‘Hello, Brussels? Tell me if it’s safe.’
In the wake of the terrorist attacks, the city sets out to prove it's safe to visit
January 22, 2016
You don’t see many landline phones out on the streets these days – most have been torn down or are being turned into Wi-Fi kiosks.
So it’s a real surprise to see a phone in the middle of a town square in Brussels, a beautiful and historic city in Belgium. What’s even more surprising is that the phone keeps ringing.
The phone is attached to a standalone billboard. At the top of the board appear the words, “Answer the phone.”
And so people do.
They get on the phone and explain how wonderful and safe their city is.
The callers are prospective visitors to the city.
Think of it as a very clever public relations campaign for Brussels in which the city’s residents talk up their city.

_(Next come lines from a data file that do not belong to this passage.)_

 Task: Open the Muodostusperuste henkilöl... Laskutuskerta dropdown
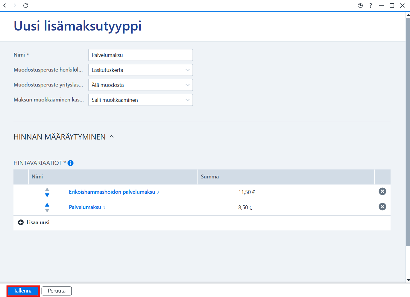coord(140,70)
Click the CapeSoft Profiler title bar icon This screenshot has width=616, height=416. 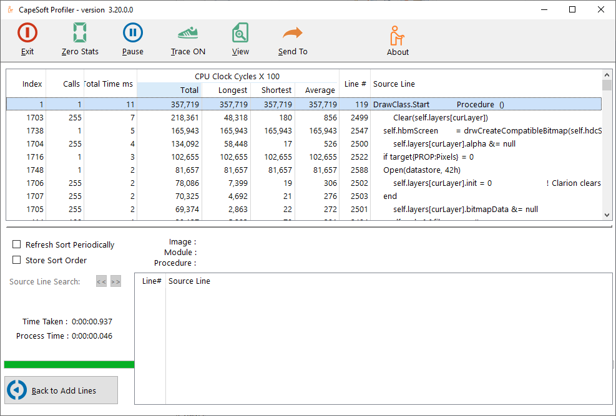(10, 10)
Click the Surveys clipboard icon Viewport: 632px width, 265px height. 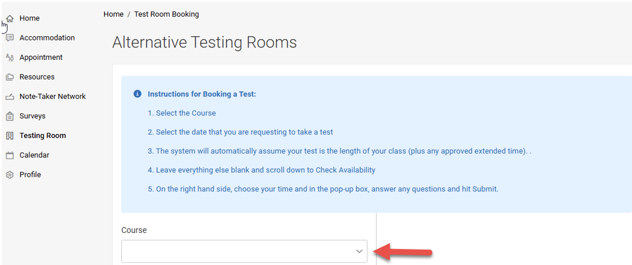click(x=10, y=116)
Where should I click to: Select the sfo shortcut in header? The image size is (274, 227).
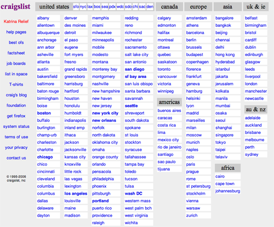(x=76, y=7)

And who could be better qualified?
Called #CallBrussels, the campaign launched earlier this month with the aim of undoing some of the damage done to the city’s image by the recent Paris terrorist attacks.
What’s being promoted
Tourism to Brussels.
Who’s behind the stunt
Visit Brussels, the national tourist board.
Why this stunt
By various media accounts, relying on police sources, some of the planning for the Paris attack took place in Brussels, and that’s made some tourists reluctant to visit the city, and in fact tourism has dropped sharply since November.
The stunt launched Jan. 8.
How it worked
The tourism board launched the campaign inviting people thinking of visiting the city to call in and talk to the locals, asking the question, is Brussels safe to visit?

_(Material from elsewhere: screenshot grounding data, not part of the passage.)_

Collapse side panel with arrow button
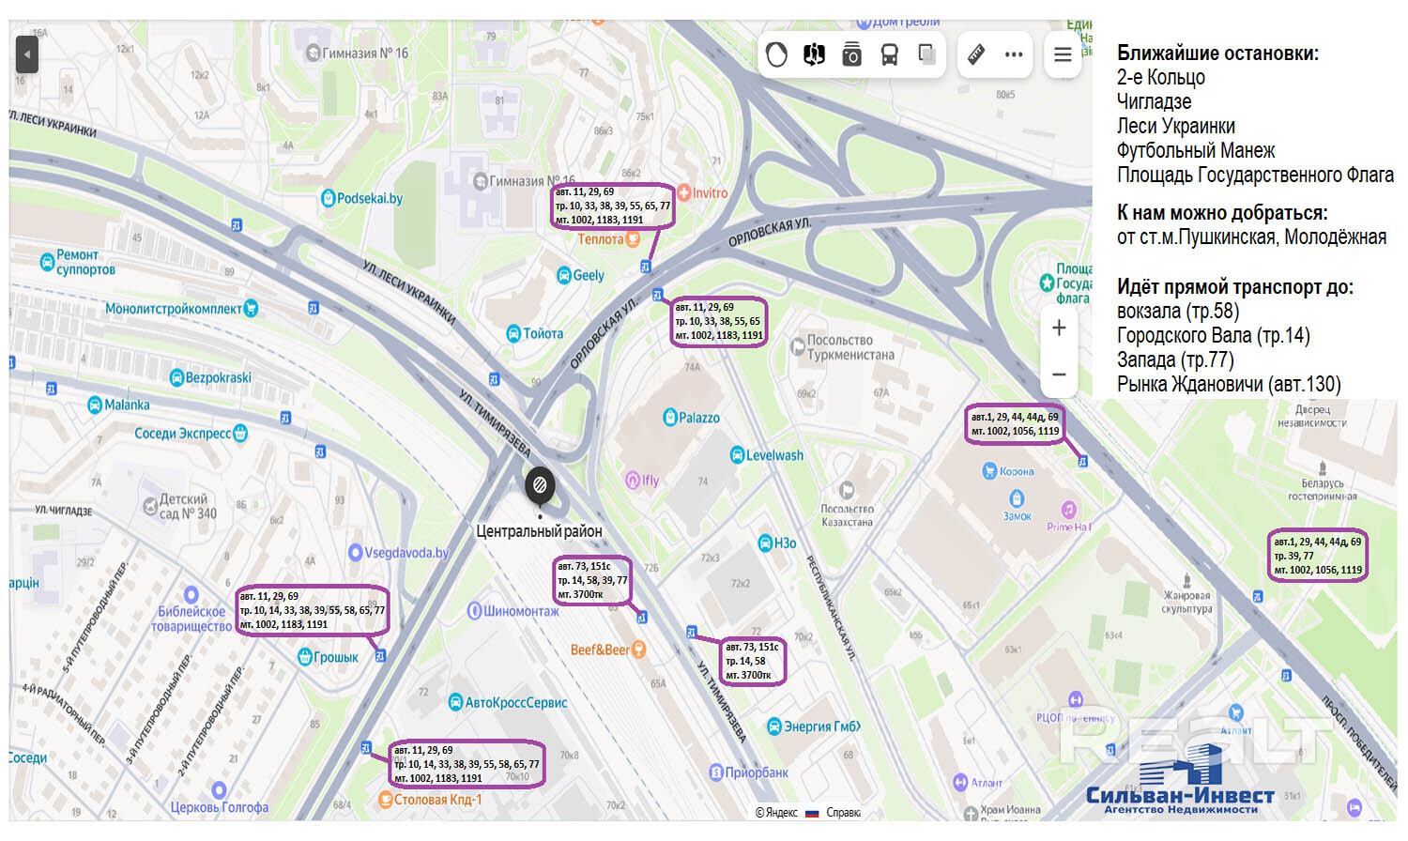1408x841 pixels. pos(27,54)
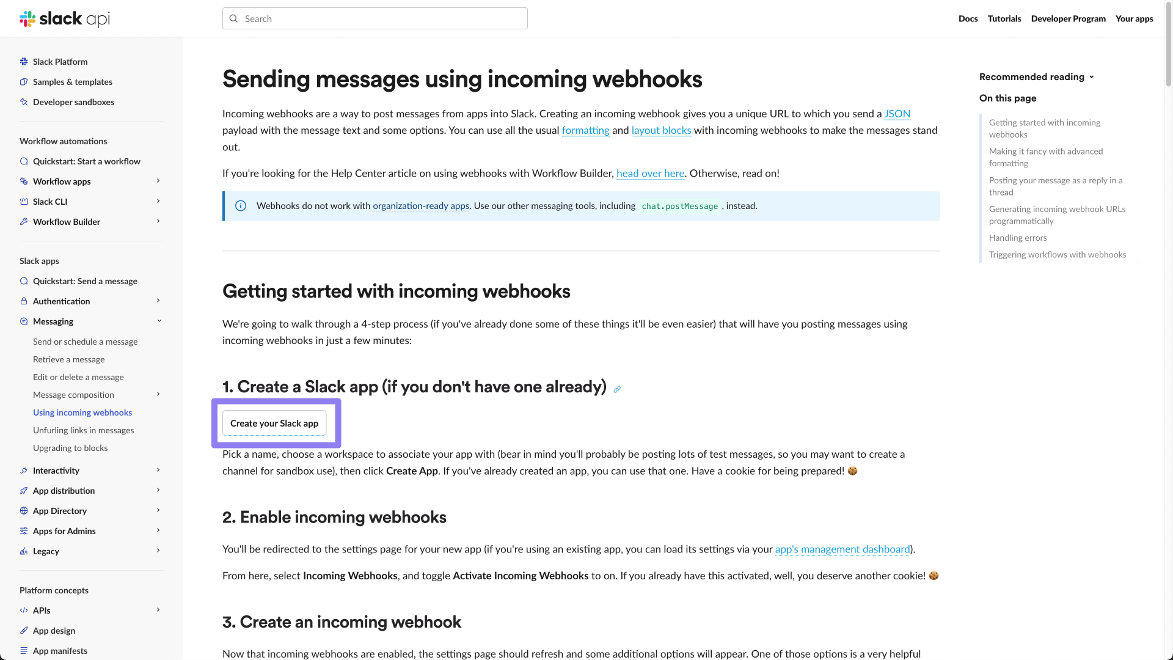1173x660 pixels.
Task: Click the Slack CLI icon in sidebar
Action: (x=23, y=200)
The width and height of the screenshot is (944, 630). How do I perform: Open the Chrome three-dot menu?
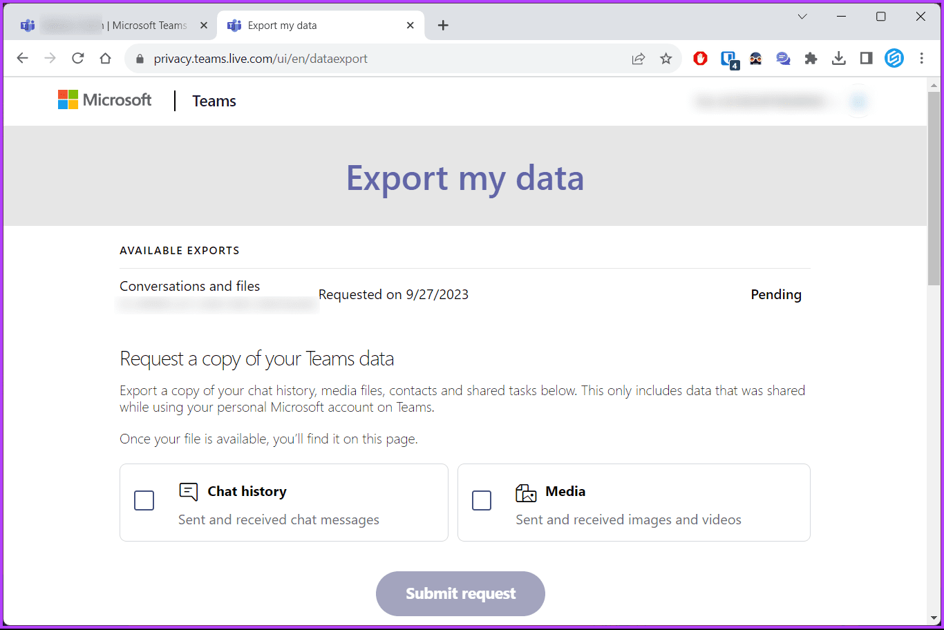coord(923,58)
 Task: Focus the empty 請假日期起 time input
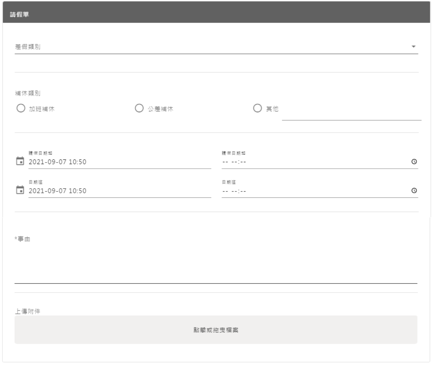313,162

The calls rang through to one of three bright yellow phones fastened to billboards and positioned around Brussels: one in Mont des Arts in central Brussels, the second on the square at Place Flagey, and the third in Molenbeek, where several alleged Paris attackers resided.

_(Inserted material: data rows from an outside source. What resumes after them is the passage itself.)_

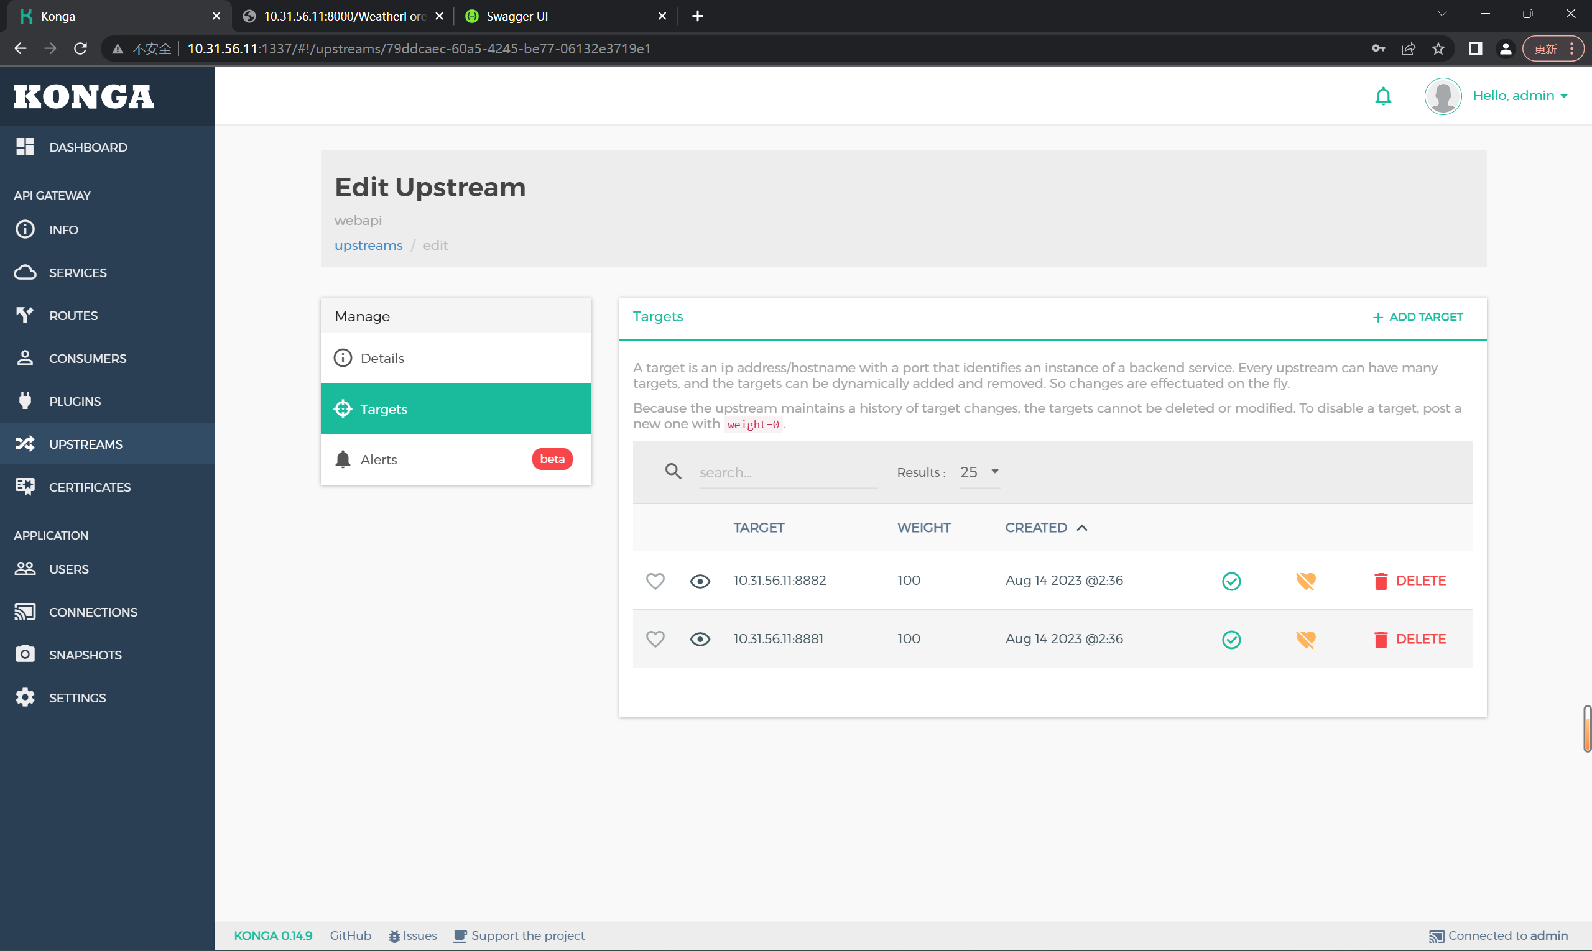The height and width of the screenshot is (951, 1592).
Task: Click the trash DELETE for target 10.31.56.11:8881
Action: 1409,640
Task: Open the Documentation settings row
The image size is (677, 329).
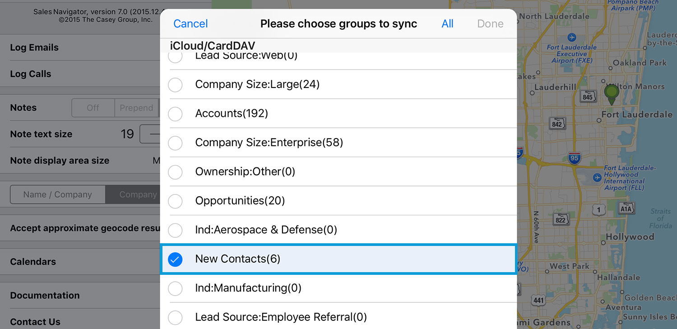Action: pos(80,295)
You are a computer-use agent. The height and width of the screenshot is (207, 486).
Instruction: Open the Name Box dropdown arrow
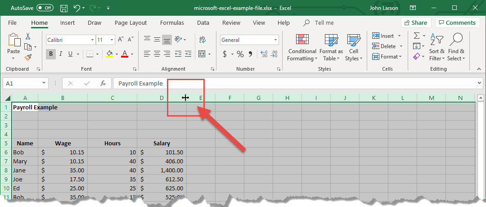pos(44,83)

Whoever picked up the phone was free to say whatever they wanted. It wasn’t all complimentary to Brussels, either. The Financial Times reported one passerby who answered complained about phone service generally in Molenbook.
But for the most part residents gave good reports on Brussels and its safety.
Why it worked
Because it was bold. You can’t tiptoe around the issue of terrorism – it’s understandable that people have concerns about going to Brussels, and boldly addressing them by putting that question out in the open may be the best way to deal with the issue.
How it was received
Very well, both at home and internationally.
Midway through the first day of the campaign, more than 1,800 calls had been placed, and Belgian residents were standing in line for the chance to answer the phone.
The Financial Times, Newsweek and a number of smaller publications covered the campaign. And a video posted on YouTube has received more than 47,000 views.